[Set exercise]
Can you reproduce, word for word, the lines starting at the one that contains "[Instagram] (595, 806)" and ending at the final line?

— Begin Entries shown —

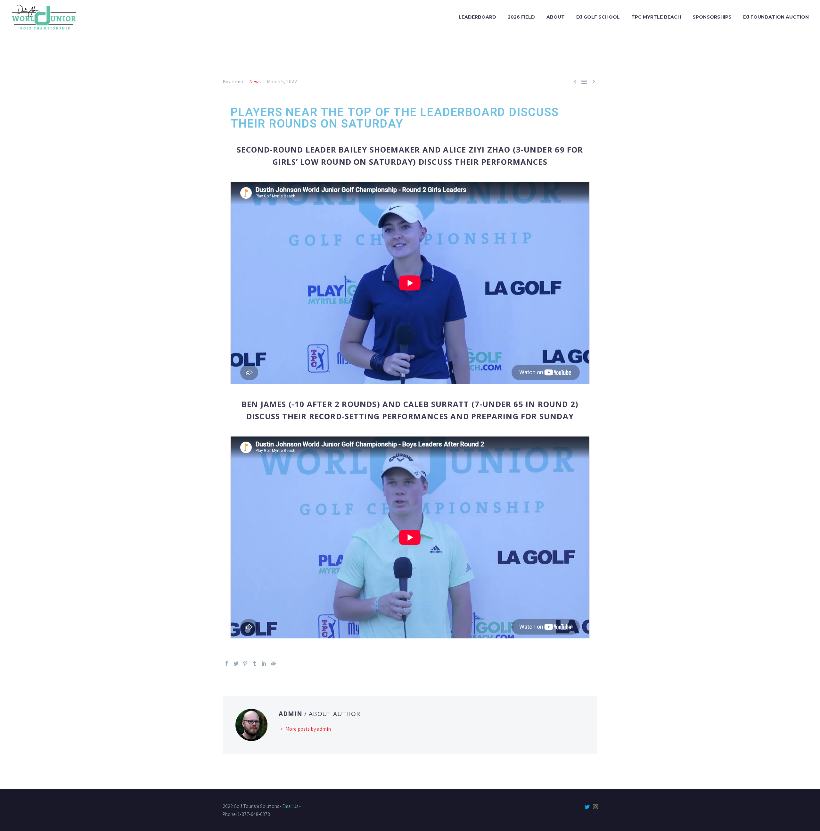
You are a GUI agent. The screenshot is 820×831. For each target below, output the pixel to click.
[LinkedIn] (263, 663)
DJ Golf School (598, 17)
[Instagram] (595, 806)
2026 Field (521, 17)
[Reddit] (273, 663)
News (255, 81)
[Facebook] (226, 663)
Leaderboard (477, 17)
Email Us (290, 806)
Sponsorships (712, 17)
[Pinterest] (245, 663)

— End Entries shown —

[Task answer]
[Instagram] (595, 806)
2026 Field (521, 17)
[Reddit] (273, 663)
News (255, 81)
[Facebook] (226, 663)
Leaderboard (477, 17)
Email Us (290, 806)
Sponsorships (712, 17)
[Pinterest] (245, 663)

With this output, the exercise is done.